The Corner

Re: Not from the Onion

Mark Krikorian writes that my article “Our Borders, Ourselves” “attempt[s] to undermine opposition” to one of our ruling class’s “most important tools,” namely “mass migration.” He charges that I want to “allow our nation to be crucified on the cross of unlimited immigration” and accuses me of “contempt for the actual people living in the actual United States of America who, whatever our manifold sins, would like to preserve whatever’s left of our country.”

Please note: My article says nothing about what tools the U.S. government ought to have with regard to immigration, much less how it ought to use them, and precisely zero about how much or how little immigration we should have.

My article’s point — which seems to be the source of Krikorian’s animus — is that “so-called border security is attractive because it lets Americans imagine that someone other than ourselves is responsible for several of the country’s biggest problems, and that the U.S. government can deal with them in a value-free, politically neutral manner.” America’s growing appetite for and accommodation of mind-bending drugs is the clearest example. Sixteen percent of our adult population admits having used cocaine, and 42 percent marijuana. The pretense that Mexican drug cartels are somehow responsible for this is escapism. Our welfare system relieves addicts of the need to earn a living. Parents don’t cut off their precious ones’ funds when they learn they’ve been snorting, much less call the cops. We elected a president who has used cocaine. No, the drug cartels, and the mayhem they visit on Mexico, exist exclusively because we Americans pay for them. No fence or border security could stop the flow of drugs, because American consumers’ pockets are deep enough to fund any and all corruption necessary for the traffic to continue.

My article points out that America has a growing labor problem. Whereas within living memory Americans did their own society’s rough, dirty work, the social changes that began in the 1960s created an underclass that is basically unemployable — and, more important, made physical labor seem dishonorable to the middle class. I pointed out that even John C. Calhoun, slavery’s most eloquent defender, was proud to do the plowing on his plantation. Today, swarms of youths in malls and campuses are no more physically or psychologically able to help with the harvest than they are of helping to care for their grandmothers. And so, yes, what would we do without Mexicans?

According to Krikorian, my pointing out that America’s problems are made in America, not Mexico, my urging our fellow citizens to look here at home for relief from those problems, constitutes an insult to today’s Americans. What would Krikorian have had me write? Don’t worry about your neighbor’s, your children’s, or your own drug use?

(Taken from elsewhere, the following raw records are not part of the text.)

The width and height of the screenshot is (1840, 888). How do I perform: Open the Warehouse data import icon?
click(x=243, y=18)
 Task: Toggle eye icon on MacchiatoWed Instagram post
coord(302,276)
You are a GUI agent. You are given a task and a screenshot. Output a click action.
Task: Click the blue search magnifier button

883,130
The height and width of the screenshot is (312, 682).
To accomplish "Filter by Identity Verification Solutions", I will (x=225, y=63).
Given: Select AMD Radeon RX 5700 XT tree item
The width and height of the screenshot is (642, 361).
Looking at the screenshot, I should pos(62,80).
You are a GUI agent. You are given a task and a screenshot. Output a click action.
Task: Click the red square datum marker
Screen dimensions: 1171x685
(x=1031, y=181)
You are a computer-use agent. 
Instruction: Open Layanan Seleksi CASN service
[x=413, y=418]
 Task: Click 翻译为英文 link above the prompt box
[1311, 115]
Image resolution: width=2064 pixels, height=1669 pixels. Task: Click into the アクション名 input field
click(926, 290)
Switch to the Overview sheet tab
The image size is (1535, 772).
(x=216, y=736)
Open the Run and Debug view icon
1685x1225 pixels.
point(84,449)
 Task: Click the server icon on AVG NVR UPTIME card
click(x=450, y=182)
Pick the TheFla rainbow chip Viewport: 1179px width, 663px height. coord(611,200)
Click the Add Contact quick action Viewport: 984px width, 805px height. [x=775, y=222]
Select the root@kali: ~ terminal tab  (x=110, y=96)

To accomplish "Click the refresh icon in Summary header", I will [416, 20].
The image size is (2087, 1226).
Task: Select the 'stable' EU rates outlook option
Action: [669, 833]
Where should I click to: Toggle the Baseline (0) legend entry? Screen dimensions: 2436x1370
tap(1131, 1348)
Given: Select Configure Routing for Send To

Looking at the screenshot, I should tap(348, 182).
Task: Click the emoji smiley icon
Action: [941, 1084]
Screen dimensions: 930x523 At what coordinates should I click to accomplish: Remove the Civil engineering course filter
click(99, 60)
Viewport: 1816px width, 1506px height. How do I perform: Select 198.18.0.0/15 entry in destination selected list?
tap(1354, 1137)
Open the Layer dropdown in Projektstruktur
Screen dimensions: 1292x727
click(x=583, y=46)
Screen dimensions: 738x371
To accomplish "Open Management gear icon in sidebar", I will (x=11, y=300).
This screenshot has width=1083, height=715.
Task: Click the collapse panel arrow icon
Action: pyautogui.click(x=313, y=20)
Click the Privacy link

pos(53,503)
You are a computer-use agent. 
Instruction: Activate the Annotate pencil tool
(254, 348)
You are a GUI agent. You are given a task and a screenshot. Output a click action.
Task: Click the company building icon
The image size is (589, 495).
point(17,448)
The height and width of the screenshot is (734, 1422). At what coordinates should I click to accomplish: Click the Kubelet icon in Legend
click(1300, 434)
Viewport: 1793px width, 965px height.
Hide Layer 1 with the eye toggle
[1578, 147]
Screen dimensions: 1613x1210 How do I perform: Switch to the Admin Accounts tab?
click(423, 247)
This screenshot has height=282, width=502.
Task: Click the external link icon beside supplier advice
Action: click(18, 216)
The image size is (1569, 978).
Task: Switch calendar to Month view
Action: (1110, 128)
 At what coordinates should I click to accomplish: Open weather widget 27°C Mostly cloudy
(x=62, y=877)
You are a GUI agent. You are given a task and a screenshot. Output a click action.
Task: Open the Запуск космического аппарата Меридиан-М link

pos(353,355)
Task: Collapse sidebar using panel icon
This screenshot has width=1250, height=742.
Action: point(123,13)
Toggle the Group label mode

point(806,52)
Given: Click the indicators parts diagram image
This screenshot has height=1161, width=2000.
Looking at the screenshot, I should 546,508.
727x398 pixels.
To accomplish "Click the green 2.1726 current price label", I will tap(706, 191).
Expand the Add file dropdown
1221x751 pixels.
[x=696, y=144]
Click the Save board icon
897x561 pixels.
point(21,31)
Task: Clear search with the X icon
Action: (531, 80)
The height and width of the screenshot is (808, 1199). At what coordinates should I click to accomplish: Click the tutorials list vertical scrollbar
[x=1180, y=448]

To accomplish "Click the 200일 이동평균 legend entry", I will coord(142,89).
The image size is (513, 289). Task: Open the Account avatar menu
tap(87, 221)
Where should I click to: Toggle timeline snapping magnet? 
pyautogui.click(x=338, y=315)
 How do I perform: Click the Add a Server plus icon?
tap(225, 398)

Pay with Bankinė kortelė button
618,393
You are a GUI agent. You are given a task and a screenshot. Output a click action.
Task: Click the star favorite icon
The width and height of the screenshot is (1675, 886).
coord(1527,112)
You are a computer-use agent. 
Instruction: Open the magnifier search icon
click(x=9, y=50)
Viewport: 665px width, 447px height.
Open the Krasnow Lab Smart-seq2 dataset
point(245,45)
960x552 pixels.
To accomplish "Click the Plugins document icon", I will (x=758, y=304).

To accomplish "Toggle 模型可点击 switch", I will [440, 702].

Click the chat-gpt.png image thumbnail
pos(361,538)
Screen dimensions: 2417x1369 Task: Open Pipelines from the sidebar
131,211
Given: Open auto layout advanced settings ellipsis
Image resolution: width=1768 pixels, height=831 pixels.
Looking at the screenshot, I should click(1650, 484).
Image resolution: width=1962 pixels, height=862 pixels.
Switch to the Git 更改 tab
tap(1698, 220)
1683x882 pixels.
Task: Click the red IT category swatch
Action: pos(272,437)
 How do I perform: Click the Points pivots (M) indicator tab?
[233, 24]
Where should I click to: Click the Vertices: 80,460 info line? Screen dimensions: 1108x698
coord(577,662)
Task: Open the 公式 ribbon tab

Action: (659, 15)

You will have done enough by sending more troops to the Mexican border with orders to shoot first and ask questions later, never mind that the young men who scale border fences are doing so for the chance to earn $8 an hour, while the drugs roll through border checkpoints greased by five- and six-figure bribes?

What fools were our statesmen, from John Quincy Adams to William Seward to Dwight Eisenhower, who thought that our unguarded borders were the foundation of American security. We’re so much wiser.

Baloney. The current conventional wisdom, formed in substantial part by commentators such as Mark Krikorian, has made our southern border a problem such as it never was. Because of it, as my article points out, Mexico’s 2012 presidential election will usher in yet more troubles for us.